### Problem to solve
The expected response is a copy of every line in the entries below that includes the word "will".

--------------------

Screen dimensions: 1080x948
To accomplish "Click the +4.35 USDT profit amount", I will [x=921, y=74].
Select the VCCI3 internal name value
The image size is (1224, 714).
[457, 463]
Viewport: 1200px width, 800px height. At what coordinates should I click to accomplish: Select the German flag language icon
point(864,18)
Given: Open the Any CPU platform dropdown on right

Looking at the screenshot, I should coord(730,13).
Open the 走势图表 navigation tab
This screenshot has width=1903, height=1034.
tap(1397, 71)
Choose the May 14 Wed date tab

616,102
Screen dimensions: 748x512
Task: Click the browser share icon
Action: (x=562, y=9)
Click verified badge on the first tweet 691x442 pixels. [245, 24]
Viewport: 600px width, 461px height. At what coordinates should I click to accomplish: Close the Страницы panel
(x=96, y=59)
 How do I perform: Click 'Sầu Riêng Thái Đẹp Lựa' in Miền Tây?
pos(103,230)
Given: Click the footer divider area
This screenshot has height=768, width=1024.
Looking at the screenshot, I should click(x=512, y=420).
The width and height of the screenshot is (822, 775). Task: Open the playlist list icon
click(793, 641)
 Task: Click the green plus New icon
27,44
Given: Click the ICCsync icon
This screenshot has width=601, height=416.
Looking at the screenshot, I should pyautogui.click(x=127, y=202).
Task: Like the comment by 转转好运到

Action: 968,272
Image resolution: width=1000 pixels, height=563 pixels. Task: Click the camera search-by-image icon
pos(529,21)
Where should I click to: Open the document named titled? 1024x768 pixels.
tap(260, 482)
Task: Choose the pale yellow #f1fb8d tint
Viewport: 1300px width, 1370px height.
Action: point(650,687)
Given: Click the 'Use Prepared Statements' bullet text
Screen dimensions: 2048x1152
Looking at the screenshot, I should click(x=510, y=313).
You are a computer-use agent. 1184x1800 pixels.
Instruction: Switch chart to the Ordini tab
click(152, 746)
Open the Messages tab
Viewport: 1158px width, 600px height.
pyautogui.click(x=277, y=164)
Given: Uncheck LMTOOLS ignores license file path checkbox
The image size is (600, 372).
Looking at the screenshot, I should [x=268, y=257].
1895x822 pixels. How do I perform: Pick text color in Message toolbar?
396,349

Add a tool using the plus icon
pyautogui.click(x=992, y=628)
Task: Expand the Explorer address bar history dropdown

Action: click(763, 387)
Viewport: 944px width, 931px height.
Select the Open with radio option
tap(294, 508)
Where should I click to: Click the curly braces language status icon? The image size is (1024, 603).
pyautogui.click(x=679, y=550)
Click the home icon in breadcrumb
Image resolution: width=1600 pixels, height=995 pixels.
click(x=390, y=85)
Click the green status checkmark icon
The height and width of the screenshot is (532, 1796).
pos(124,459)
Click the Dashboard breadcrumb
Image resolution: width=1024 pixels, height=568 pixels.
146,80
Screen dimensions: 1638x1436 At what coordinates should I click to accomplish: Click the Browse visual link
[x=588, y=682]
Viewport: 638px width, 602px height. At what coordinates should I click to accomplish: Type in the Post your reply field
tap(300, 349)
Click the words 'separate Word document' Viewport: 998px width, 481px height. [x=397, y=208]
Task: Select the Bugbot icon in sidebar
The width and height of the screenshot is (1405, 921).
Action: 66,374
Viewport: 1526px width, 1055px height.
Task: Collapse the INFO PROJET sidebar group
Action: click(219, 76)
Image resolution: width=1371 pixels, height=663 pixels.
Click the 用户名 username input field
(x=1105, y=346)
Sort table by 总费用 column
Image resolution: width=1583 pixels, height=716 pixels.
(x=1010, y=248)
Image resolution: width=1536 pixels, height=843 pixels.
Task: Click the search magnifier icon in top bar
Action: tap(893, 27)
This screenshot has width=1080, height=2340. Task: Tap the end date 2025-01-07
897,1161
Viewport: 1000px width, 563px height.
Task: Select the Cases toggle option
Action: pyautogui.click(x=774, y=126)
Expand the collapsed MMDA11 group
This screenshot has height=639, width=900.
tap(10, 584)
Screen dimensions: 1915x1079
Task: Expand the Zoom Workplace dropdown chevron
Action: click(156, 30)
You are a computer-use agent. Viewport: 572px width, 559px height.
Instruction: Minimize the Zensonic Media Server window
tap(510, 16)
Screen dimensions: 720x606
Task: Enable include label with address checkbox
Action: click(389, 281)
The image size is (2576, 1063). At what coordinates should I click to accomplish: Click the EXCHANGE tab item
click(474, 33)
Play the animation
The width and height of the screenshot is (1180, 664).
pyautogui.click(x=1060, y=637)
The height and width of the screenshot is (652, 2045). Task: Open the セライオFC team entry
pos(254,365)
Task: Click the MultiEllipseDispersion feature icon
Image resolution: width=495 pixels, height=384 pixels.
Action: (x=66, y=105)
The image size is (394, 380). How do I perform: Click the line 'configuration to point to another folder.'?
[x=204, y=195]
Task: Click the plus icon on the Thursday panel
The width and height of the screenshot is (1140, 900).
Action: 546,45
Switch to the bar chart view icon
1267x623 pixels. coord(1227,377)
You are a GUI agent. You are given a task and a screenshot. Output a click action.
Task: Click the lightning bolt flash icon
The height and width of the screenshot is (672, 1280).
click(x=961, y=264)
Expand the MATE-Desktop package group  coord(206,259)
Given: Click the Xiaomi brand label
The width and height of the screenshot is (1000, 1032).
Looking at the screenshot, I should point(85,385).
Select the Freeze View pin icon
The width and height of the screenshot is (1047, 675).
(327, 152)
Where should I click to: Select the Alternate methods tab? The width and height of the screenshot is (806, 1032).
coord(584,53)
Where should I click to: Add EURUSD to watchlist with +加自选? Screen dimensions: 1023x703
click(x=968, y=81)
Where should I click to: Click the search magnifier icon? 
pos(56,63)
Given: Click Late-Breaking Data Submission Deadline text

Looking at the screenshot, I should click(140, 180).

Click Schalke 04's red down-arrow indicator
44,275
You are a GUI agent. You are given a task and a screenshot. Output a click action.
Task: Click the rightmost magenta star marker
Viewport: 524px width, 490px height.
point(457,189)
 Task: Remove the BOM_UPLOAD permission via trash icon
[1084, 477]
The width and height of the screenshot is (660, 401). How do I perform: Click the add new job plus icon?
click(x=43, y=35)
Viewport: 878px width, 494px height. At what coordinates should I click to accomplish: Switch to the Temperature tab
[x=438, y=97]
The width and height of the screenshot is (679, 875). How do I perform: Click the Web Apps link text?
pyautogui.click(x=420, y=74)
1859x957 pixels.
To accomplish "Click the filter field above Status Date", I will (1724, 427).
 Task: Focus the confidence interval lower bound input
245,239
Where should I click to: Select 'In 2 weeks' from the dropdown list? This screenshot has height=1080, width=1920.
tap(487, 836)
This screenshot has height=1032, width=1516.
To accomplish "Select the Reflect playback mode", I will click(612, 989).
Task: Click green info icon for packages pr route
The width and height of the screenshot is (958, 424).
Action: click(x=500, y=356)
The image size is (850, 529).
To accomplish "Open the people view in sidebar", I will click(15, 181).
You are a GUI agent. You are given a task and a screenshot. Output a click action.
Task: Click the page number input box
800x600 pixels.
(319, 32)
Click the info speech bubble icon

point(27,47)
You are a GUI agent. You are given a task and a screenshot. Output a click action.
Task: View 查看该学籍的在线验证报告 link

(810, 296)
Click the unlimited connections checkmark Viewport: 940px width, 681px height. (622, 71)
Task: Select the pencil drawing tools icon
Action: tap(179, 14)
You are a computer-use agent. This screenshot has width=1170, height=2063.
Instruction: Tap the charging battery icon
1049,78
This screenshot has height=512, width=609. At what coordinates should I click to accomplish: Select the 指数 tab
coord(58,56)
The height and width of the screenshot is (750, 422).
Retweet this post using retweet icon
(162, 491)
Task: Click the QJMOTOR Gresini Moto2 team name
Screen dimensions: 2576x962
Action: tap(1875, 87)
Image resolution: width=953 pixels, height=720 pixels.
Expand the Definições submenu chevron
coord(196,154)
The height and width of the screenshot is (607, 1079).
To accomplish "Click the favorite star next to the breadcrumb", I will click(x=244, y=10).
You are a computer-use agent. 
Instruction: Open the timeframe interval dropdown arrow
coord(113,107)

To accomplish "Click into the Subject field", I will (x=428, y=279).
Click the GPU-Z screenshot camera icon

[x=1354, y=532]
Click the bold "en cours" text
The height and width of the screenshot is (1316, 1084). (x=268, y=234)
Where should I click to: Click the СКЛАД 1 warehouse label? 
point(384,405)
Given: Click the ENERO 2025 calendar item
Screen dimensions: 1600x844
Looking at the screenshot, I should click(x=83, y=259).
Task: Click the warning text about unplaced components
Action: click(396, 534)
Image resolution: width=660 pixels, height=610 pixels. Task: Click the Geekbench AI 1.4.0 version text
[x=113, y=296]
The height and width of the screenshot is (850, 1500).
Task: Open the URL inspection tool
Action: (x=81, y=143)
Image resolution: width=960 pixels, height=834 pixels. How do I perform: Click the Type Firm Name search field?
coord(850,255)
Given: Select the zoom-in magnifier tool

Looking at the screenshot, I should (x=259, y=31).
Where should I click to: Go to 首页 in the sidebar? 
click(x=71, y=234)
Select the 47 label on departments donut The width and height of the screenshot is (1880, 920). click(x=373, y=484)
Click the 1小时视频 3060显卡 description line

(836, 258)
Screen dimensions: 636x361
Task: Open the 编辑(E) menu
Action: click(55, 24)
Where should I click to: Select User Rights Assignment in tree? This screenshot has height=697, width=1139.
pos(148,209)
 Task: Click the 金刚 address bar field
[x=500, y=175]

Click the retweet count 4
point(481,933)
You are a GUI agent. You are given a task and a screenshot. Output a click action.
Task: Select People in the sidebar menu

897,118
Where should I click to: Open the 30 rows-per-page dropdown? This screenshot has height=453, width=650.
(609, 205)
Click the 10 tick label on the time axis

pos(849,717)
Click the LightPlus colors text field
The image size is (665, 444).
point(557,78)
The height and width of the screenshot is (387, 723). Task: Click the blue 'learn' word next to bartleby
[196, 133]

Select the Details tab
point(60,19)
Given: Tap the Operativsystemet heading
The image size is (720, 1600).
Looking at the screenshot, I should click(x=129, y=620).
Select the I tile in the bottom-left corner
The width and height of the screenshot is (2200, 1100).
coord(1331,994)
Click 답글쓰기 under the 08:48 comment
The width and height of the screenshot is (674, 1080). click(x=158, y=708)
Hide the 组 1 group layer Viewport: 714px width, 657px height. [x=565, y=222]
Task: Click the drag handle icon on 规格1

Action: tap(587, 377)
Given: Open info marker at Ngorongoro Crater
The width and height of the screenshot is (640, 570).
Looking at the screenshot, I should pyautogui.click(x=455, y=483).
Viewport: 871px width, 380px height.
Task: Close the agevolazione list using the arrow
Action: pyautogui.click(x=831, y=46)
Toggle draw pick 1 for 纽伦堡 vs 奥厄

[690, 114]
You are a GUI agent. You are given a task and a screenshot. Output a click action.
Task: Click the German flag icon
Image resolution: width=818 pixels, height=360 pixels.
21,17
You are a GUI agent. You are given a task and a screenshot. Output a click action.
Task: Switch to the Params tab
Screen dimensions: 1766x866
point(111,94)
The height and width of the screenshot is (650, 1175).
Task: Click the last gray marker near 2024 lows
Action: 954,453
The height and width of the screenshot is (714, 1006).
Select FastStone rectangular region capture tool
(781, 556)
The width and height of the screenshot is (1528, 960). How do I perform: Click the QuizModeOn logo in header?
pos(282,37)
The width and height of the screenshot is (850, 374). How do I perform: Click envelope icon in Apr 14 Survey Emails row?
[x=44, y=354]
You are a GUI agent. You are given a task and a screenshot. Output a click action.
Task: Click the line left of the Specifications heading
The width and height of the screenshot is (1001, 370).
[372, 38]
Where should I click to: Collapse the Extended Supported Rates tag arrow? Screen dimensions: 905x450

--------------------

### Answer box
To accomplish "Click the +4.35 USDT profit amount", I will [x=921, y=74].
To accomplish "Click the filter field above Status Date", I will (1724, 427).
To accomplish "Select the Reflect playback mode", I will click(612, 989).
To accomplish "Open the people view in sidebar", I will click(15, 181).
To accomplish "Click the favorite star next to the breadcrumb", I will click(x=244, y=10).
To accomplish "Click into the Subject field", I will (x=428, y=279).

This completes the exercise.